Vierschanzentournee 2008/2009

Quelle: ddp

Es wird wieder geflogen: Im norwegischen Lillehammer starten die Skispringer in die Saison - und zwar in neuen, hautengen Anzügen. Was kann das deutsche Team leisten, wer knackt die Dominanz der Österreicher? Und wo ist eigentlich Martin Schmitt? Zehn Fakten zum Weltcup-Start.

Von Thomas Hahn

Roter Knopf: Ab der neuen Saison haben die Trainer die Möglichkeit, in die Jury-Entscheidungen einzugreifen. Per sogenanntem Roten Knopf können sie anzeigen, ob der Anlauf im Sinne ihres Springers verändert werden soll. Ob die Neuerung nötig war? Seit die Jury Windverhältnisse, Weite und Anlauflänge mit einer ausgeklügelten Formel zu vergleichbaren Ergebnissen verrechnen kann, ist es für sie leichter geworden, die Wettkämpfe zu führen - da müsste man einen Teil der Verantwortung eigentlich nicht unbedingt an die Trainer weitergeben.

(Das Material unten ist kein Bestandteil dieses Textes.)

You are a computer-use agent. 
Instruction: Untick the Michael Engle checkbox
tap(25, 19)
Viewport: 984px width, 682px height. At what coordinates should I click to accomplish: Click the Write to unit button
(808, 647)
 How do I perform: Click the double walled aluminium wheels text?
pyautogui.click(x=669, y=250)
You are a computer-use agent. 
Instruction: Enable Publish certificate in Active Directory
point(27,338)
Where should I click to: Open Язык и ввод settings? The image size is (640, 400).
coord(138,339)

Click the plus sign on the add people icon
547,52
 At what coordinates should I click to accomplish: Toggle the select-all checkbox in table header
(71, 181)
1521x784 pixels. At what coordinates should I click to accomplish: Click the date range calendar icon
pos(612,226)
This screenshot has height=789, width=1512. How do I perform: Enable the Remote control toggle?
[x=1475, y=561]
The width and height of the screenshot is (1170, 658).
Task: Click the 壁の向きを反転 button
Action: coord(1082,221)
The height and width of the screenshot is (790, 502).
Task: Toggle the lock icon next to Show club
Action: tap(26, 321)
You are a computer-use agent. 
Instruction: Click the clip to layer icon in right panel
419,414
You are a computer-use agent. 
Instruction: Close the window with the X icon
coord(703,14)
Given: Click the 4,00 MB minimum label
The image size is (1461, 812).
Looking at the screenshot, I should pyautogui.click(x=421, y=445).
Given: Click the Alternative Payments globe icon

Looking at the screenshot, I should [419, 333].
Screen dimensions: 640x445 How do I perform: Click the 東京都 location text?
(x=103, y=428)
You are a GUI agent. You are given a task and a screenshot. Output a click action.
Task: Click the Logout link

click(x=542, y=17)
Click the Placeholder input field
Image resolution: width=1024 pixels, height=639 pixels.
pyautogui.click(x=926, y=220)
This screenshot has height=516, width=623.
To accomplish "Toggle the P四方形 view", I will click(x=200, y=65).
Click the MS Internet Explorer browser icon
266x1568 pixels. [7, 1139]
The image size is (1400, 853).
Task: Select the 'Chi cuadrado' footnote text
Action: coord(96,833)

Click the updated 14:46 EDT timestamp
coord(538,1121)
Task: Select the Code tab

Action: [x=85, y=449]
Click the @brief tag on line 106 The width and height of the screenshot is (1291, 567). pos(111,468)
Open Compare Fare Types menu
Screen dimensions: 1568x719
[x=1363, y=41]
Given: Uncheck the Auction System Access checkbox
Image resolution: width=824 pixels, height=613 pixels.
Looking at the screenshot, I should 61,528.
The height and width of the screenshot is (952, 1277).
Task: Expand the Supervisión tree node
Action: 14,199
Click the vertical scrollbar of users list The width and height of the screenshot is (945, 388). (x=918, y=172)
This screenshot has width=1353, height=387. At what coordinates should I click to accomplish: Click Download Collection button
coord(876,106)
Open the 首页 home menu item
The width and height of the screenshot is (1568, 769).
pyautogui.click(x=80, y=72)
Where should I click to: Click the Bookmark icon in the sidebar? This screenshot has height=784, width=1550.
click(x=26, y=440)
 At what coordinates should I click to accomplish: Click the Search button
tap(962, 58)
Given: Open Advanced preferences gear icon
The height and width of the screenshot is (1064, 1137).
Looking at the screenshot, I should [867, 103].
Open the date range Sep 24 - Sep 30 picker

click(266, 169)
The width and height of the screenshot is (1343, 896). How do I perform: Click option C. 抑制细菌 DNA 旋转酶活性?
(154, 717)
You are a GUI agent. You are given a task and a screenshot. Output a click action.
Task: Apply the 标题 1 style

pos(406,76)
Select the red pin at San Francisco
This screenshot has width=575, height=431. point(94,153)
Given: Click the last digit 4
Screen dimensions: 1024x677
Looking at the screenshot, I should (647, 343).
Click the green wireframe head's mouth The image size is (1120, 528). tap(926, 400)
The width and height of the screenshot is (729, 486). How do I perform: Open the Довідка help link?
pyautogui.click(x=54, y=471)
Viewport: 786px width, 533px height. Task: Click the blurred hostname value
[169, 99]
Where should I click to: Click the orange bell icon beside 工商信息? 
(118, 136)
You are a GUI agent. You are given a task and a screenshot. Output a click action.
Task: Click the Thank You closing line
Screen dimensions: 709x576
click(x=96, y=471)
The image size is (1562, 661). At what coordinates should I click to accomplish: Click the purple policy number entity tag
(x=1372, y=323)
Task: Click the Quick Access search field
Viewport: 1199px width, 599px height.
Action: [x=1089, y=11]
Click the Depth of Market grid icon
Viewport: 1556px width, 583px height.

Der deutsche Bundestrainer Werner Schuster (im Bild) ist jedenfalls ein bisschen skeptisch, ob der Rote Knopf wirklich dem Wettkampfablauf dienen wird. "Im Sinne der Sicherheit ist es eine gute Grundidee", sagt Schuster, "aber sie könnte als taktisches Mittel missbraucht werden." Wie eine Art Spielverzögerung, die auch beim Fußball niemand wirklich braucht.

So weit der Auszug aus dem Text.